On these terms, "Elite Squad" succeeds because it's a well-told, fast-paced story, told with the simplistic, high-on-adrenaline documentary style of filmmaking. There are a few good shots, but mostly the director just cares about getting in the face of the viewer, and quickening their pulse. For the most part, he succeeds.

But, this being Brazil, we must also look at the movie from another perspective: What is it trying to say? For certain, you can just ignore the politics of the film and focus on the gun battles, but there are long scenes of cops with their wives and girlfriends, or going through training, which for the "Squad" of the title, is really more like boot-camp.

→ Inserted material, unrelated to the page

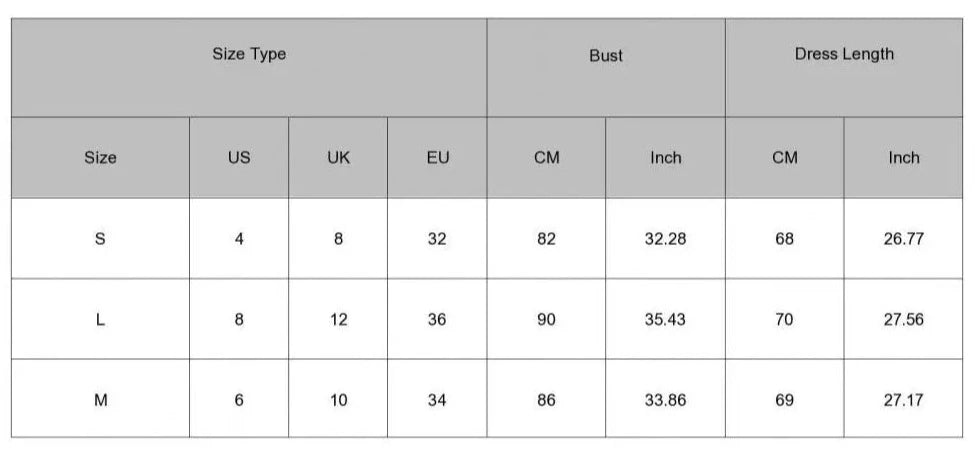Click the size M row label

[x=100, y=400]
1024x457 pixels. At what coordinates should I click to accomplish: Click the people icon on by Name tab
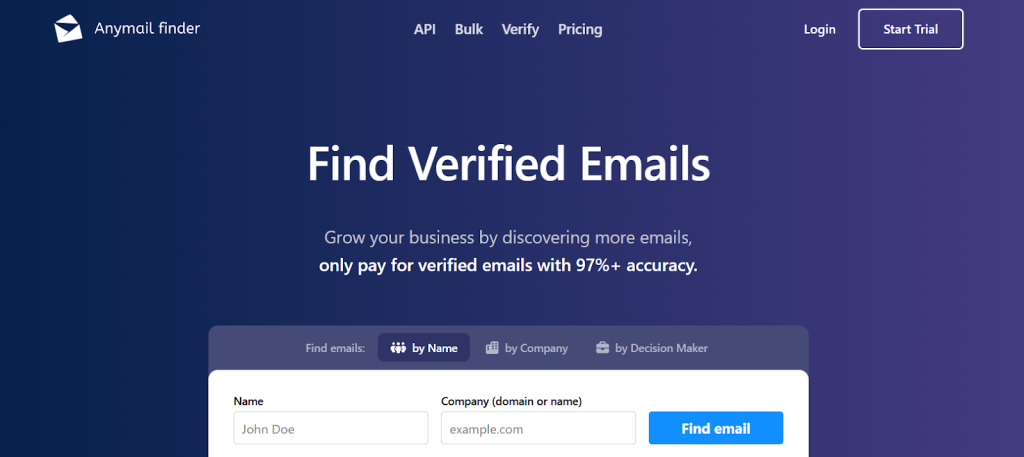[x=398, y=348]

I don't live in Brazil, I have never been to Brazil, but from my perspective the politics behind the film are shockingly naive. The characters claim to be fighting this great evil, slowly caving under the pressure of being the best cops in their nation, surrounded by corruption and dishonesty on all sides. And at the same time, they routinely lump in hard drug users, pimps, pot-smokers, and abortionists in the exact same category, while ignoring blackmail, bribery, and having beers after work. The film is not trying to say something about these cops-- it agrees with them, the protagonist spending the entire film training possible replacements, speaking passionately about the top two candidates via voice-over narration, as he hopes and prays the new squad leader will run the squad in exactly the same way as it was before.

If Brazil is this conservative from top to bottom, no wonder it's falling apart. "City of God" made us look at the favelas, the type of life their residents live in every day, and how hard it is to escape. It made us feel, and made us sympathize. In "Elite Squad," there is not a single redeeming character, and every male in it destroys countless others for his own selfish needs... while each and every woman and child is just there to get in the way, or else serve as punching bags.

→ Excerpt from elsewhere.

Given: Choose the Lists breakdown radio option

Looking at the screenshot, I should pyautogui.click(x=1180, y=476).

The criminals are psychotic, the cops equally so, with innocent bystanders caught up either in the middle, or ignoring things from the sidelines. If director Jose Padilha is trying to tell us anything, it's "Brazil is an awful place, populated by awful people." I'm sure that's not true. But as long as the body count keeps stacking up, why would the audience care?

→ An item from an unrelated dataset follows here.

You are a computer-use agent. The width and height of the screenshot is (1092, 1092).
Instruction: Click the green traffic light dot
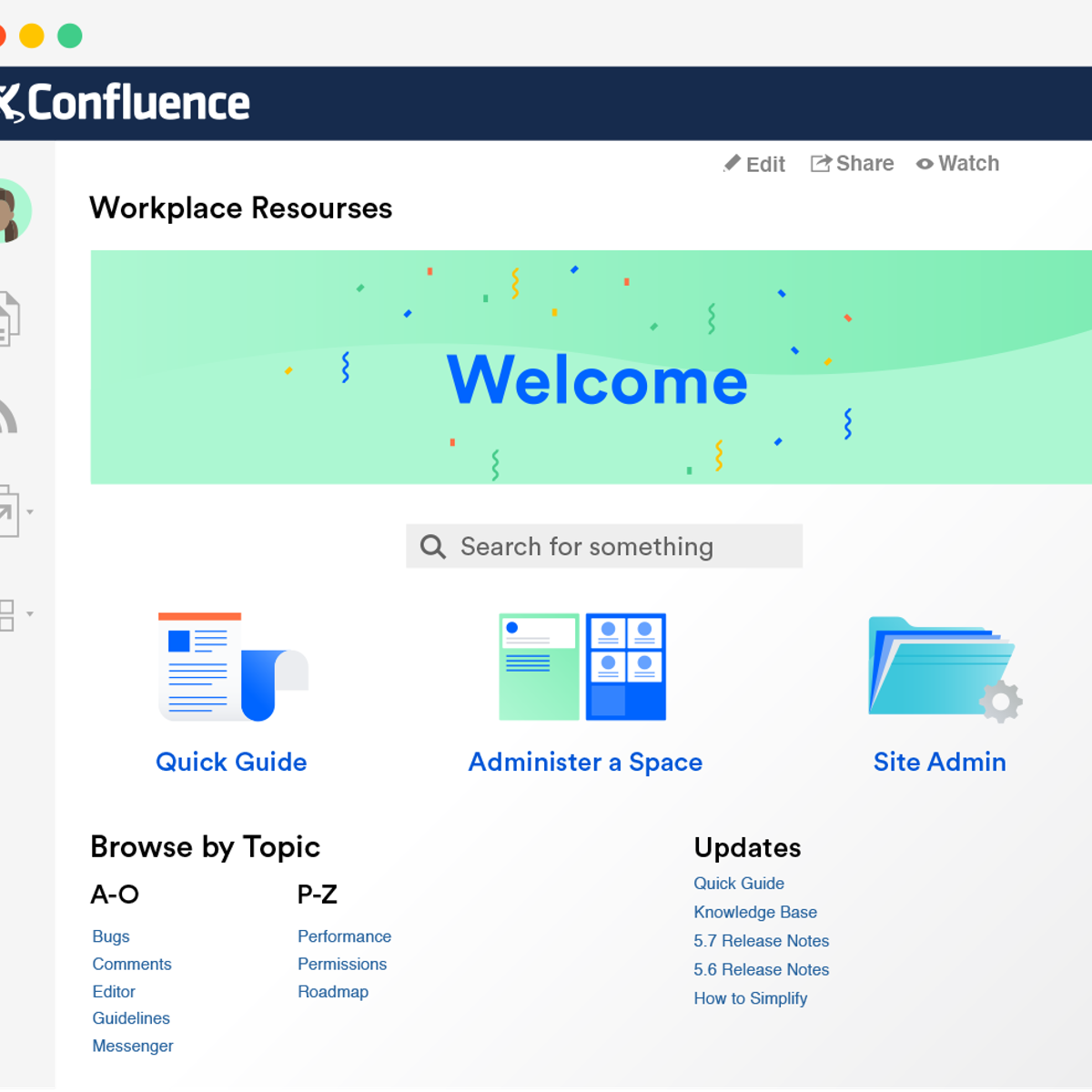tap(69, 35)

Filmmaking: 8/10 (its current IMDb average). Politically, 4/10. Bill O'Reilly would love this movie, because its message is even more idiotic than any movie Michael Bay ever made: "If we can only arrest or kill every pimp, every pot-smoker, every prostitute and every person who has an abortion, the country will be great again." Not only is that an impossible goal, it's the statement of an insane person. Compared to this, "Transformers" is positively intellectual.